§ **DATA PROVIDED**
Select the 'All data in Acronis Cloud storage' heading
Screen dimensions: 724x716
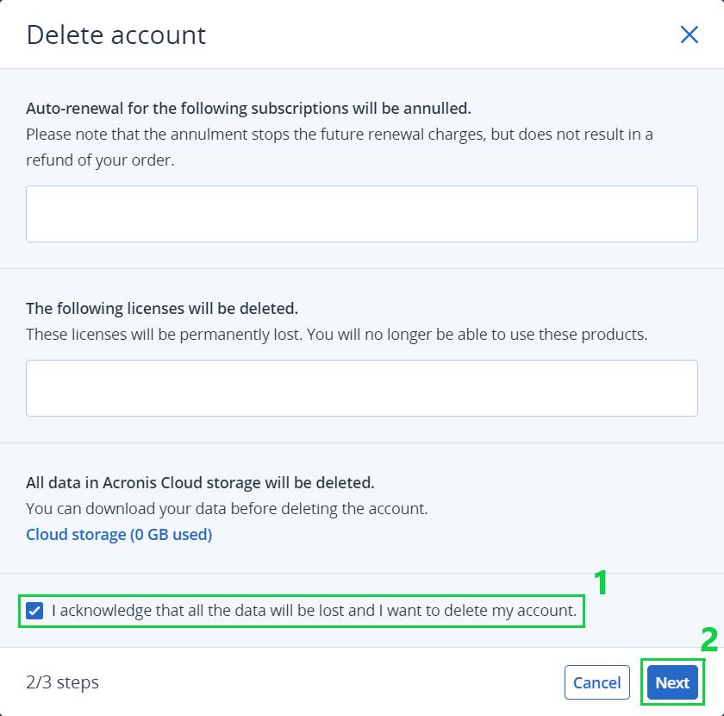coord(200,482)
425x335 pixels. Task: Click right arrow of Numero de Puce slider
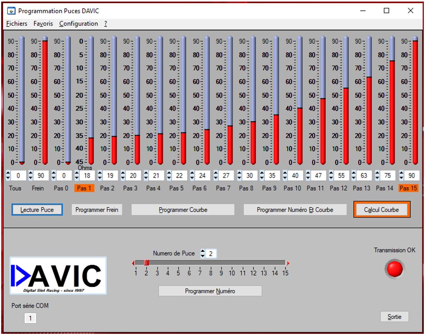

==

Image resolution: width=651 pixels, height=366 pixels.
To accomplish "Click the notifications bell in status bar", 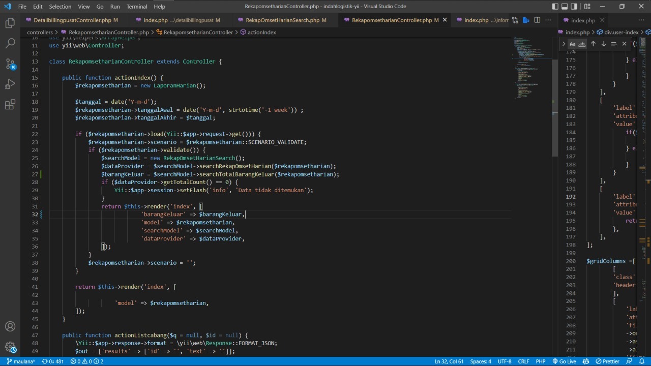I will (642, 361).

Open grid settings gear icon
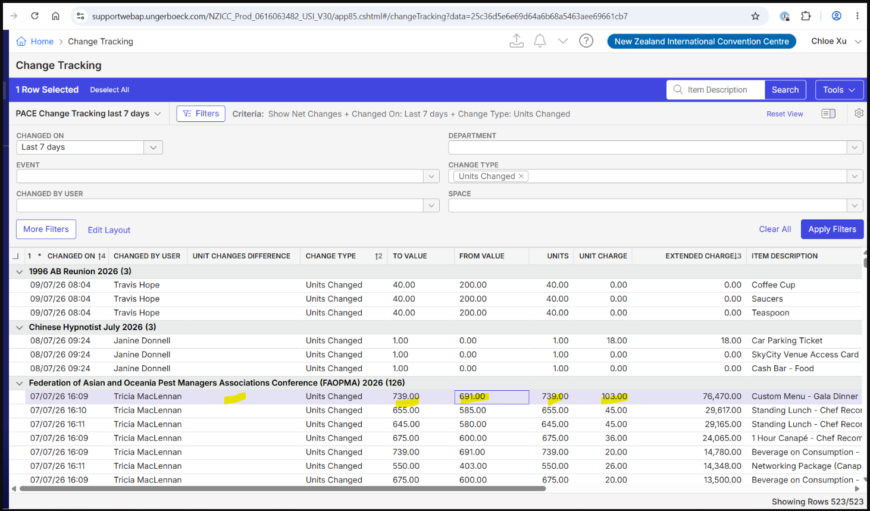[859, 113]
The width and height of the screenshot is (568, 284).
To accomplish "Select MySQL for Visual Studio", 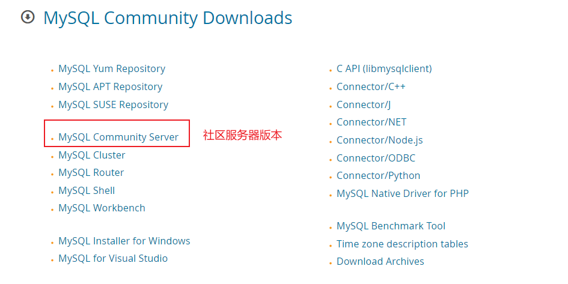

§ **EXERCISE AIM**
Find how many lines in the material hold the word "width" and state that number alone.

§ **WRITTEN REPLY**
2